Collected data entries
┌──

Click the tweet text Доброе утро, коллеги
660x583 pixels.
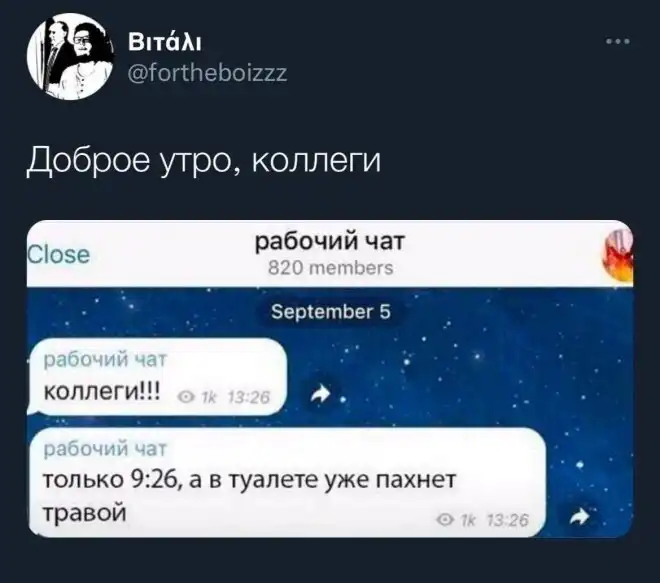coord(204,161)
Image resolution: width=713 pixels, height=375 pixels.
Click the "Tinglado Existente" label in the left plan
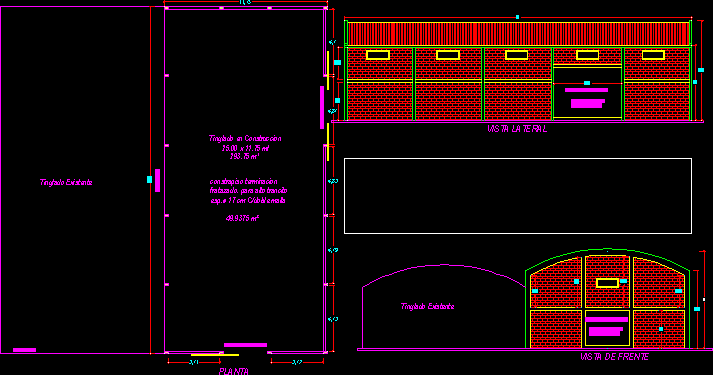(x=66, y=182)
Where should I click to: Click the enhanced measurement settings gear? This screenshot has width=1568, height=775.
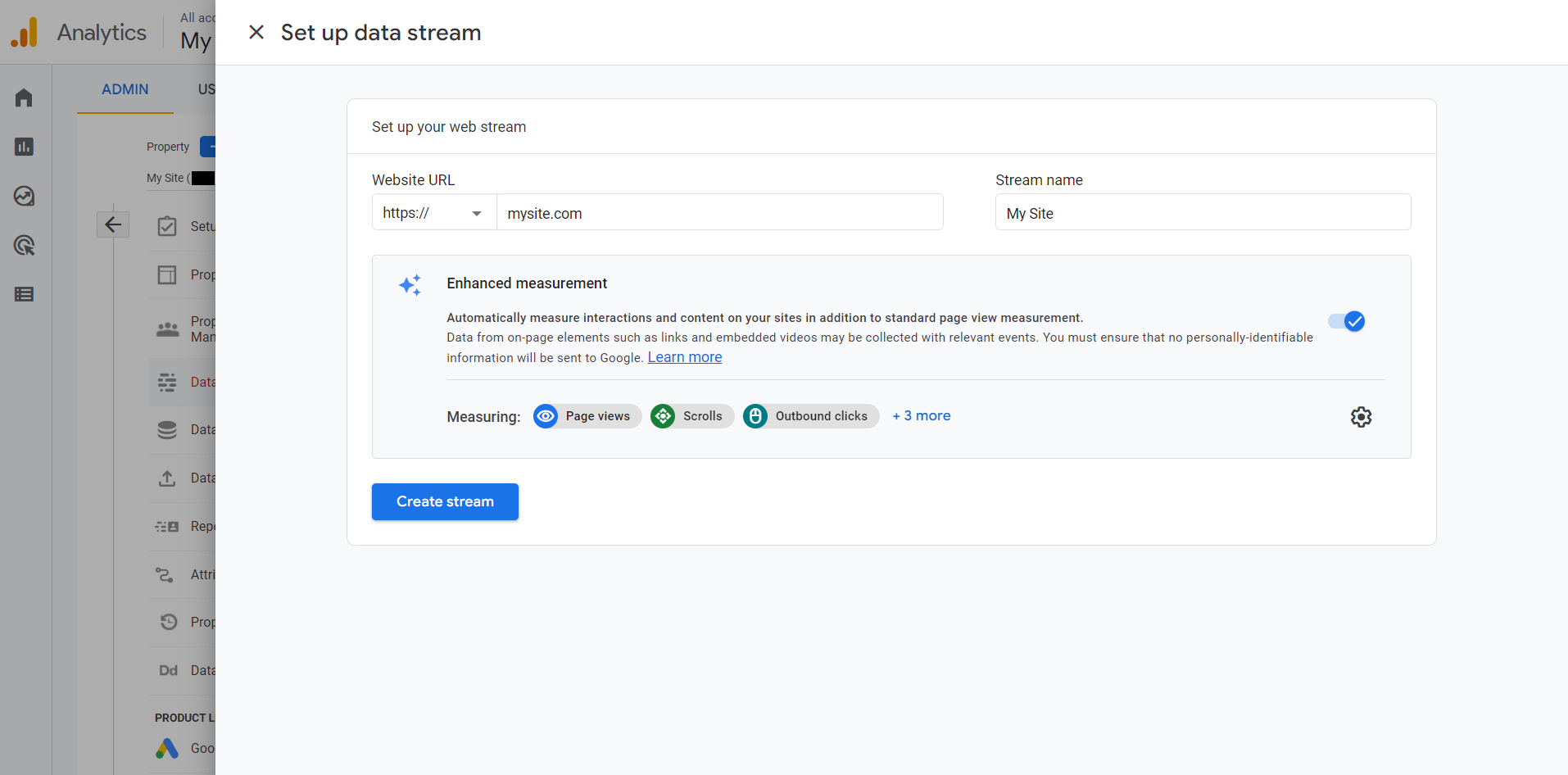pyautogui.click(x=1361, y=417)
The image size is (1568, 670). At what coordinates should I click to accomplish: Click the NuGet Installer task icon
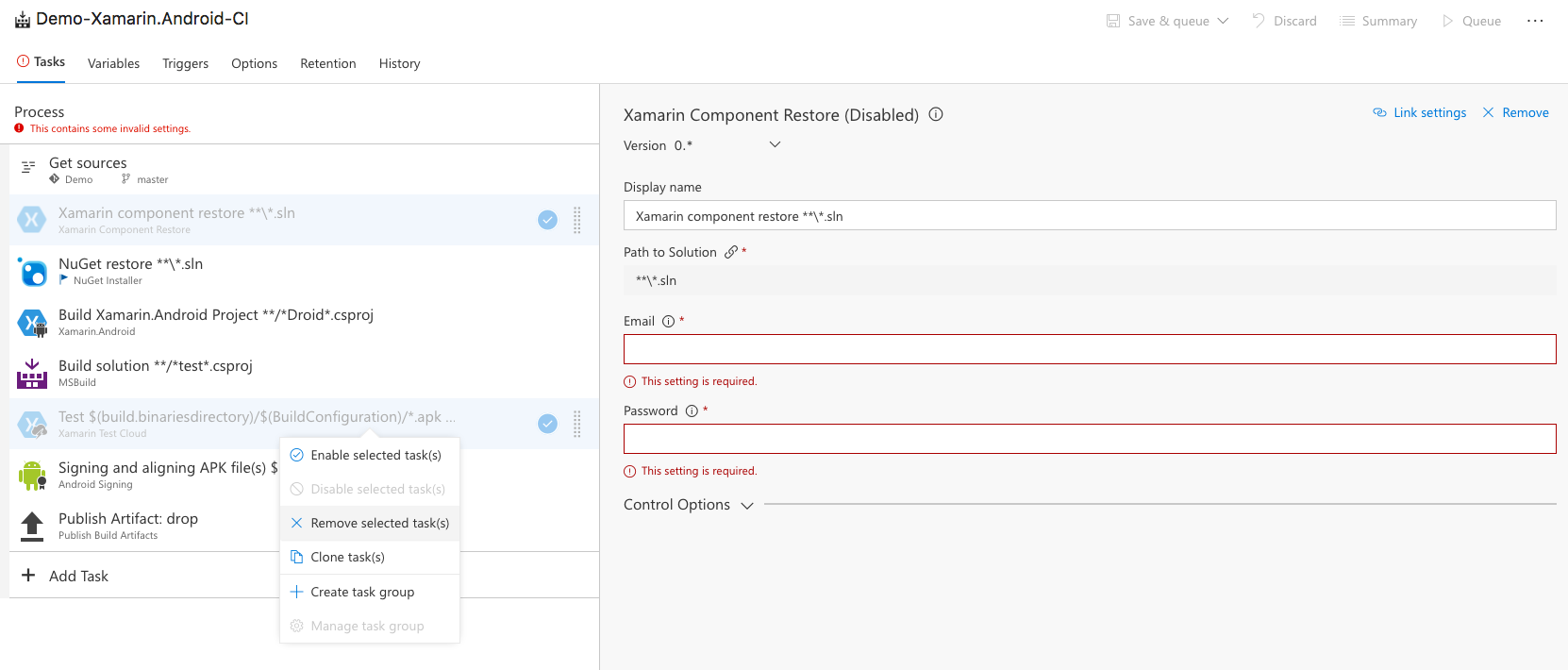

└──

Please repeat every record exactly as it stands, leaving out any pictures.

Expected output —
Click the tweet text Доброе утро, коллеги
660x583 pixels.
coord(204,161)
Image resolution: width=713 pixels, height=375 pixels.
Click the "Tinglado Existente" label in the left plan
(x=66, y=182)
Where should I click to: Click the enhanced measurement settings gear? This screenshot has width=1568, height=775.
pyautogui.click(x=1361, y=417)
The image size is (1568, 670). At what coordinates should I click to accomplish: Click the NuGet Installer task icon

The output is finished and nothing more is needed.